Posts tagged organic
Posts tagged organic
Hi Caveman Minions. My internet has been out for over a week now so I haven’t been posting. Here are some recent meals you missed.
Here are some leftovers from my brisket dinner last week. I added cayenne powder to the celery root mash, and it was outrageously good. Added the perfect amount of heat to the dish (the jalapeños from my apricot sauce seems to lose a bit of its punch after being in the freezer all fall and winter).
And here are some grass-fed meatballs, rolled with red jalapeño, scallions, garlic, cilantro, and parsley. Slow cooked in my Plum Loco Sauce, which I added a couple of spoonfuls of coconut butter to, and served over lemon broccoli rice, and topped with scallions. It may look weird, but it tasted delicious!
Grass-fed Brisket in Apricot Sauce, over braised Napa Cabbage with carrots and onions, and surrounded by Celery Root, which I later mashed (seen below). All ingredients, all organic, all the time. The above photo is how it looked right out of the oven, and below is what it looked like sliced and ready to serve.
(follow the 4 underlined links for recipes)
Daikon Radish Pasta with Meat Sauce. I just took my simple marinara sauce recipe, and added ground meat (browned first) and mushrooms. Sautéed the daikon first to soften it up, then drained the small amount of water it released, and finally tossed it all together in the bowl!

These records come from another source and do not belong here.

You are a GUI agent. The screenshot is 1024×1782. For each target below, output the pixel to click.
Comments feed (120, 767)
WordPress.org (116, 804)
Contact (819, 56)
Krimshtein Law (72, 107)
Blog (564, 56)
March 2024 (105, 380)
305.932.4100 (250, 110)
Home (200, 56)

Oven Roasted Chicken and Brussels Sprouts. Yum!
I love chocolate covered almonds, especially at the movies. But I haven’t had them for years now. So I took some raw organic almonds, coated them in raw organic honey, and dusted them in raw organic cacao powder. Yum! Paleo movie candy! Now if I can only figure out paleo movie popcorn.
Sunday morning breakfast. Pasture raised eggs, fried sunny side up in duck fat, with fresh rosemary, fresh thyme, black pepper, garlic powder, onion powder. Side of almond butter toast, “buttered” with duck fat. Rich, creamy delicious!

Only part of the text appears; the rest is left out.